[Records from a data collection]
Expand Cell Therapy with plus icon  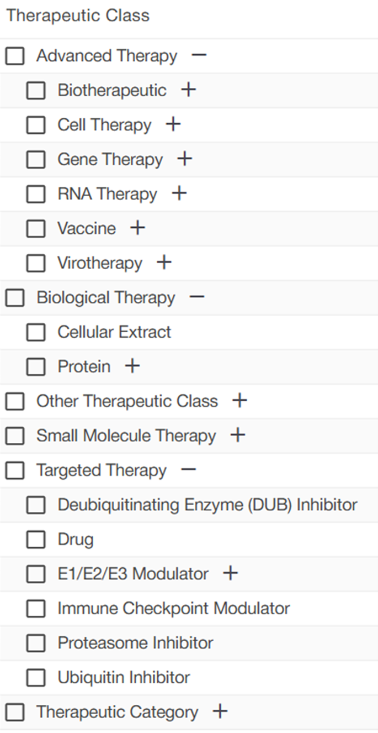pyautogui.click(x=173, y=124)
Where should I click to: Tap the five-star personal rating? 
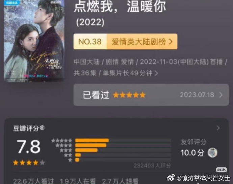tap(129, 95)
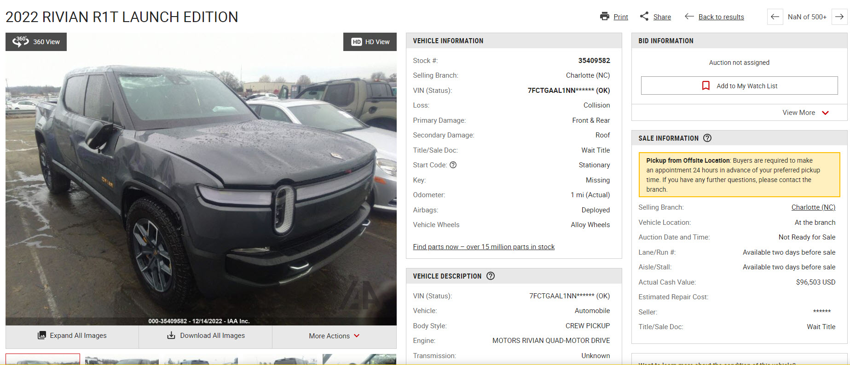The height and width of the screenshot is (365, 850).
Task: Open the 360 View of the vehicle
Action: pos(36,42)
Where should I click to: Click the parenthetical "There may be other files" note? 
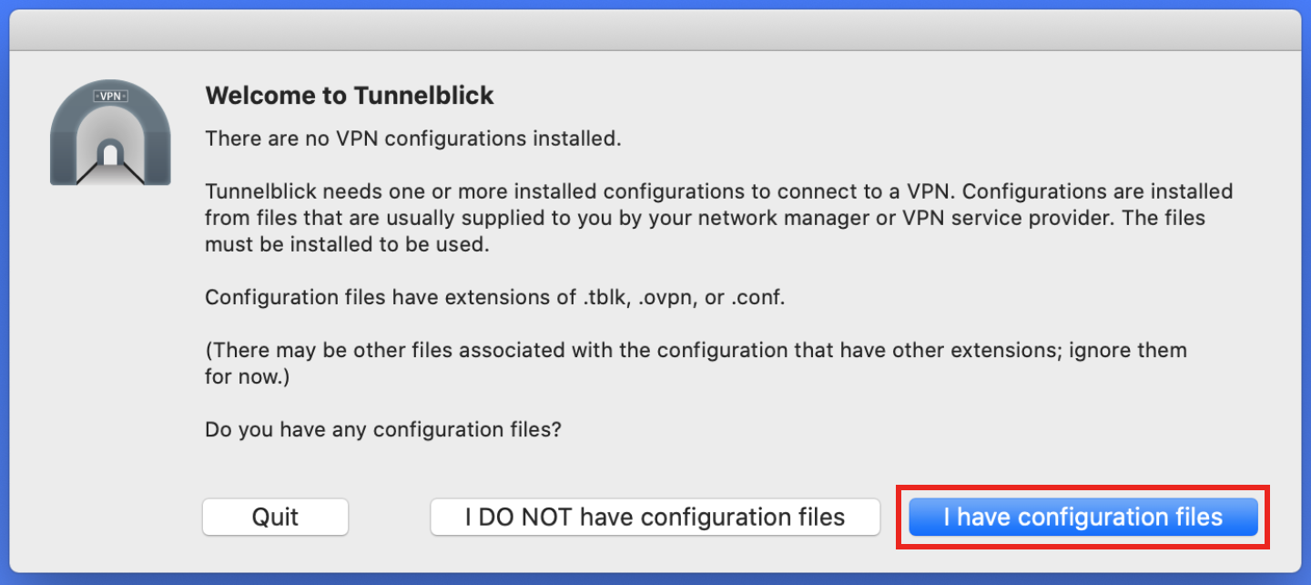pyautogui.click(x=696, y=364)
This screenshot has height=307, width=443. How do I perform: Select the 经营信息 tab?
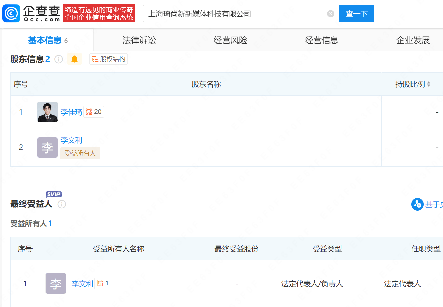[x=322, y=40]
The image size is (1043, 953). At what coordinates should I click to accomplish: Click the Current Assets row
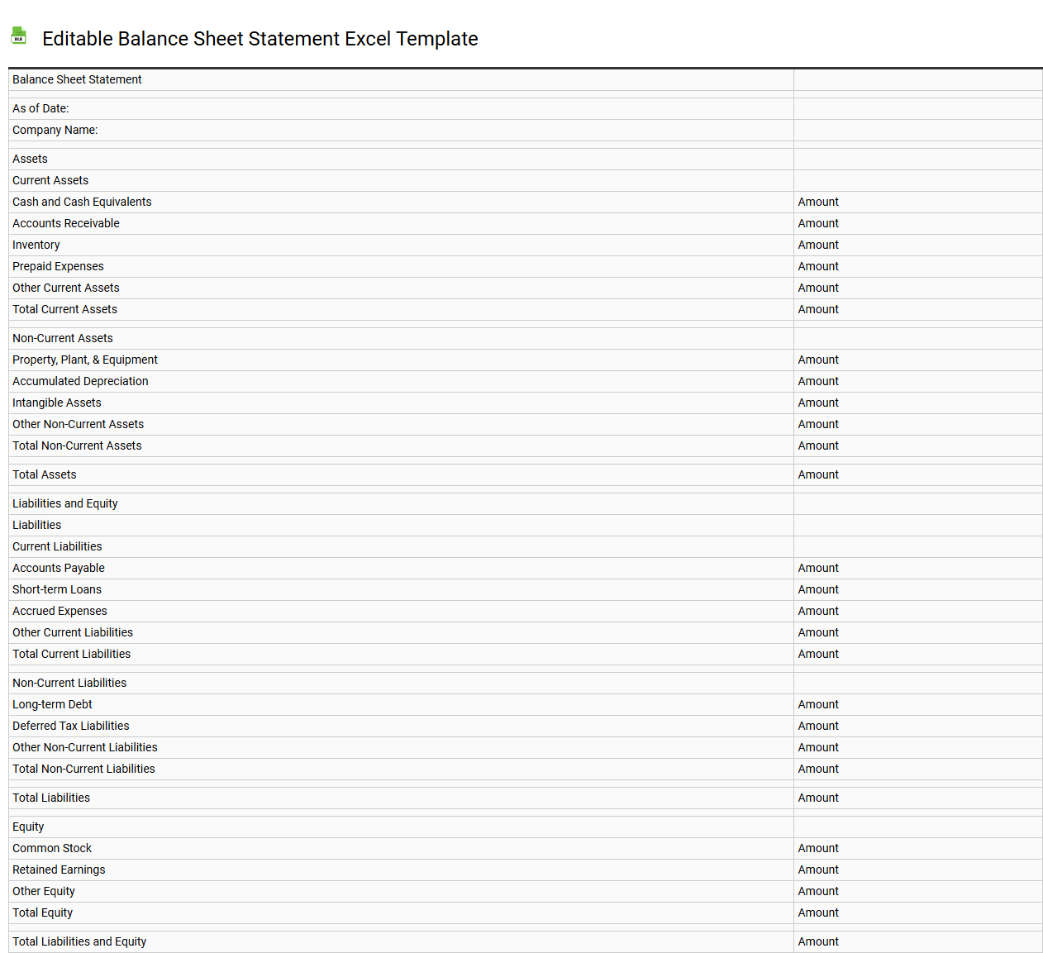point(50,180)
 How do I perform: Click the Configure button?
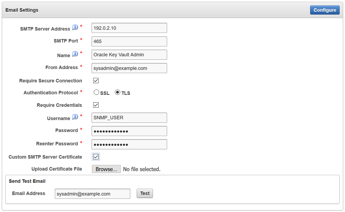pos(324,10)
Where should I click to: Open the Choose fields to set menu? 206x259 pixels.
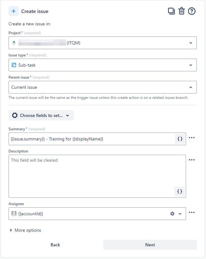[41, 115]
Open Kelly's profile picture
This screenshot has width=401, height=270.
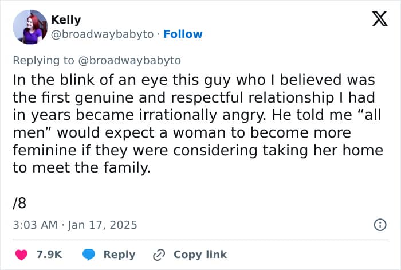pos(30,27)
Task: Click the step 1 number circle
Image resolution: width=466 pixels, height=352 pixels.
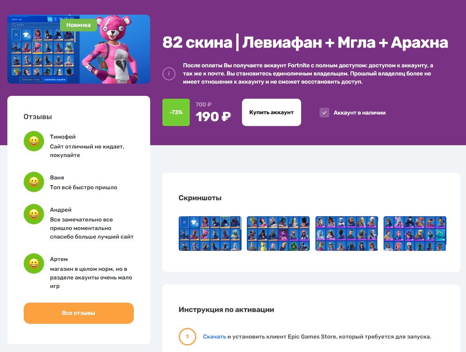Action: pyautogui.click(x=187, y=337)
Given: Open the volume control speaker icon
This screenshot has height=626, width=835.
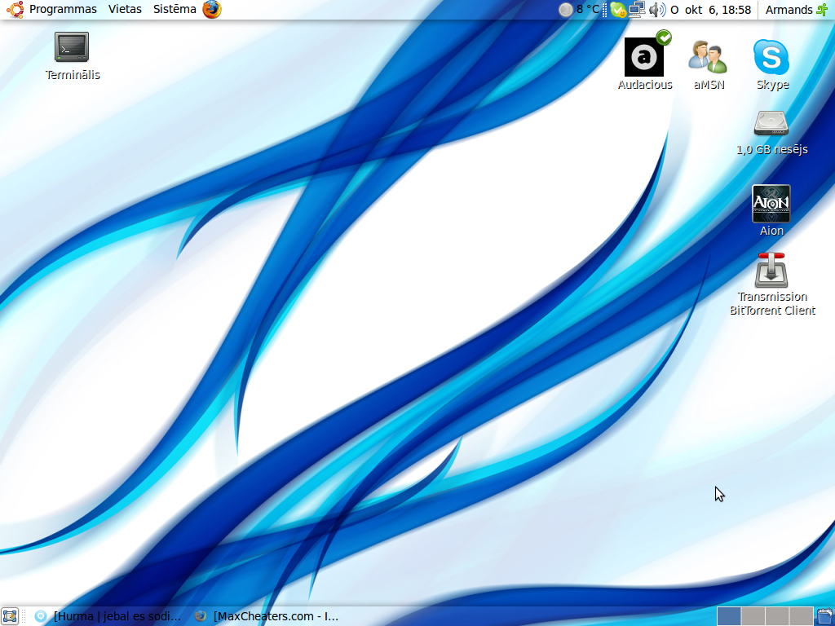Looking at the screenshot, I should (657, 10).
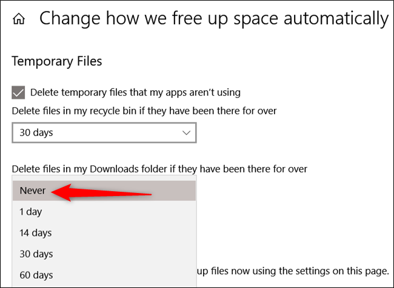Click the Downloads folder deletion label text
Image resolution: width=394 pixels, height=288 pixels.
pyautogui.click(x=159, y=169)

Your goal
Once you reach the line containing "Given: Open the volume control speaker icon", print it and every line after it exactly, through the end of the entries, without any pictures.

Result
Given: Open the volume control speaker icon
This screenshot has height=626, width=835.
Looking at the screenshot, I should (657, 10).
Click the Downloads folder deletion label text
Image resolution: width=394 pixels, height=288 pixels.
pyautogui.click(x=159, y=169)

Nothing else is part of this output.